• _Instructions for the task_: Could you copy the following data word for word?

• _Extracted material_:
* BEGIN *
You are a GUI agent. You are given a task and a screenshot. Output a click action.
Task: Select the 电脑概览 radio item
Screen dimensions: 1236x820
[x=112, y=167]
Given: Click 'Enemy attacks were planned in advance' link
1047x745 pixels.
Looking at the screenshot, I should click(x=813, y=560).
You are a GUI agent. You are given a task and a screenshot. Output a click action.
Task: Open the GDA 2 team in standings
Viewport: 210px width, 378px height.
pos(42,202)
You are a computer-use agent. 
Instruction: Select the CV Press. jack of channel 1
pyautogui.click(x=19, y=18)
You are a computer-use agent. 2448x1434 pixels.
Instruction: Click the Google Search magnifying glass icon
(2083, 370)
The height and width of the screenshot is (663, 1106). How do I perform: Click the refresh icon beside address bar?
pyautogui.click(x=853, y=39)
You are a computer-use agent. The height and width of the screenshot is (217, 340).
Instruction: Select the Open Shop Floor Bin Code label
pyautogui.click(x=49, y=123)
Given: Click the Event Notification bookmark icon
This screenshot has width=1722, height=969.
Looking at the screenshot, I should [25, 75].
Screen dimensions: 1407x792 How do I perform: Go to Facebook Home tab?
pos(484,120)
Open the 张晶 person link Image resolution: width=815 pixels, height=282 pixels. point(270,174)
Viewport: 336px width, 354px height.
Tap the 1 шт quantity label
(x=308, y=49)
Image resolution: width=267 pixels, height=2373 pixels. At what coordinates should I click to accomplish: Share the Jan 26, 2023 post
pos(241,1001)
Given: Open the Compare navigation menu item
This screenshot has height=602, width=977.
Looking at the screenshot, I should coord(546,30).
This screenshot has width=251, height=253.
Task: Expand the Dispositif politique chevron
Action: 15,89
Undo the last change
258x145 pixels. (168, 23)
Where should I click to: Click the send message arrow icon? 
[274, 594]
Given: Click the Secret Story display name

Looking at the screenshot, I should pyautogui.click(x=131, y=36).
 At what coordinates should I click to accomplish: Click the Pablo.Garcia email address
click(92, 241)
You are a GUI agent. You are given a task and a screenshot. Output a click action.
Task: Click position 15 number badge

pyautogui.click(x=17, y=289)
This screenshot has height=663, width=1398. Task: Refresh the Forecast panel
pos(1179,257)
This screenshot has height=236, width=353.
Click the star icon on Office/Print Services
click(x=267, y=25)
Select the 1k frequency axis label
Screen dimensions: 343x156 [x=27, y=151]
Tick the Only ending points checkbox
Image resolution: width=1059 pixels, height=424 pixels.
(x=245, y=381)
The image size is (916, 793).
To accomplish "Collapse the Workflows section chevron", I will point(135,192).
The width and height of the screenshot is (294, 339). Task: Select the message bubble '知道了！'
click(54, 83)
* END *
• _Solution to this problem_:
You are a GUI agent. You are given a task and a screenshot. Output a click action.
Task: Select the 电脑概览 radio item
Screen dimensions: 1236x820
[x=112, y=167]
Given: Click 'Enemy attacks were planned in advance' link
1047x745 pixels.
Looking at the screenshot, I should click(x=813, y=560).
You are a GUI agent. You are given a task and a screenshot. Output a click action.
Task: Open the GDA 2 team in standings
Viewport: 210px width, 378px height.
pos(42,202)
You are a computer-use agent. 
Instruction: Select the CV Press. jack of channel 1
pyautogui.click(x=19, y=18)
You are a computer-use agent. 2448x1434 pixels.
Instruction: Click the Google Search magnifying glass icon
(2083, 370)
The height and width of the screenshot is (663, 1106). How do I perform: Click the refresh icon beside address bar?
pyautogui.click(x=853, y=39)
You are a computer-use agent. The height and width of the screenshot is (217, 340).
Instruction: Select the Open Shop Floor Bin Code label
pyautogui.click(x=49, y=123)
Given: Click the Event Notification bookmark icon
This screenshot has width=1722, height=969.
Looking at the screenshot, I should [25, 75].
Screen dimensions: 1407x792 How do I perform: Go to Facebook Home tab?
pos(484,120)
Open the 张晶 person link Image resolution: width=815 pixels, height=282 pixels. point(270,174)
Viewport: 336px width, 354px height.
Tap the 1 шт quantity label
(x=308, y=49)
Image resolution: width=267 pixels, height=2373 pixels. At what coordinates should I click to accomplish: Share the Jan 26, 2023 post
pos(241,1001)
Given: Open the Compare navigation menu item
This screenshot has height=602, width=977.
Looking at the screenshot, I should coord(546,30).
This screenshot has width=251, height=253.
Task: Expand the Dispositif politique chevron
Action: 15,89
Undo the last change
258x145 pixels. (168, 23)
Where should I click to: Click the send message arrow icon? 
[274, 594]
Given: Click the Secret Story display name

Looking at the screenshot, I should pyautogui.click(x=131, y=36).
 At what coordinates should I click to accomplish: Click the Pablo.Garcia email address
click(92, 241)
You are a GUI agent. You are given a task and a screenshot. Output a click action.
Task: Click position 15 number badge

pyautogui.click(x=17, y=289)
This screenshot has height=663, width=1398. Task: Refresh the Forecast panel
pos(1179,257)
This screenshot has height=236, width=353.
Click the star icon on Office/Print Services
click(x=267, y=25)
Select the 1k frequency axis label
Screen dimensions: 343x156 [x=27, y=151]
Tick the Only ending points checkbox
Image resolution: width=1059 pixels, height=424 pixels.
(x=245, y=381)
The image size is (916, 793).
To accomplish "Collapse the Workflows section chevron", I will point(135,192).
The width and height of the screenshot is (294, 339). Task: Select the message bubble '知道了！'
click(54, 83)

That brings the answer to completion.